Difference Between a Cash Advances and a Personal Loan
There are a few major differences between cash advances and personal loans. Personal loans are a one time only loan that remains until you pay the balance. They have a set monthly payment and interest rate. Cash advances work the same as a traditional credit card purchase, except for the fact that you withdraw money from the ATM. In some cases you can also do a merchant cash advance. The only difference is that it has a higher interest rate. Here are the most significant differences.
- Payment Schedule: Personal loans have a fixed payment schedule. Credit card payments can be made at any time. The monthly payment listed on your credit card statement is just enough to cover the minimum payment (the interest). Making the minimum payments can make paying off the card take a long time.
- Interest Rates: Interest rates on credit cards usually are around 19.99%. Interest rates on personal loans range anywhere between 5% and 46.96%. You need to keep in mind though that personal loans are more often than not simple interest. Those that are compound interest are only done so monthly with accrued interest, unlike credit cards that are compounded daily.

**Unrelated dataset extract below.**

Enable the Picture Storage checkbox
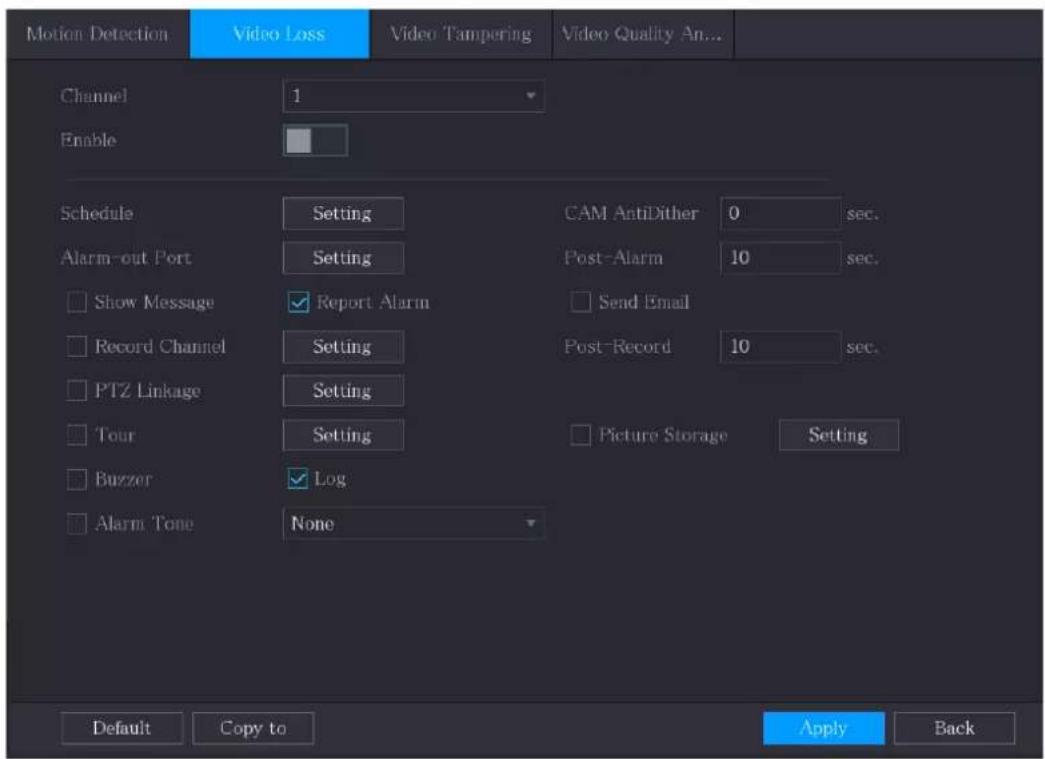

Even though 19.99% doesn’t sound as bad as 46.96%, it’s actually a very high interest rate.
- Effect on Credit Score: With credit cards, your credit score is affected not only by making your payments on time, but your balance as well. Personal loans affect your credit score by payment history only.
- Cash Amounts: With a personal loan you can take out the whole amount of your loan in cash. Credit cards have a cash advance limit. It’s usually 30% of your total credit limit on your card. Your credit card company may have a different limit though.
Loans or Credit Card Debt: Which is Better When Getting a Mortgage?
When it comes to getting a mortgage, you want to pay off your highest interest rate debt first. That is usually your credit cards, unless you have payday loans. The reason for this is that your debt to income ratio makes a big difference on what your mortgage amount can be. You want to make your debt to income ratio as low as possible.
When you are looking to borrow money, there are a lot of things to consider:
- What credit limit are you looking for?
- Where are you applying?
- Do you need a short term loan or a long term loan?
- Do you need to withdraw cash?
All of these situations will make a difference in the way you choose to borrow money. If you just need a small amount of money you can use your overdraft through your bank or credit union. There are overdraft fees but they are relatively small. You can also go with a line of credit instead of a crest card. Or you can choose to go with a personal loan. Personal loans typically are the most popular. You can even do a mix of these different credit lines since they have separate credit limits.
Whatever you choose to do for your personal finance situation, whether you need a lump sum or just a little more cash, there are plenty of options to choose from. It’s important to weigh the pros and cons and figure out which option is best for you.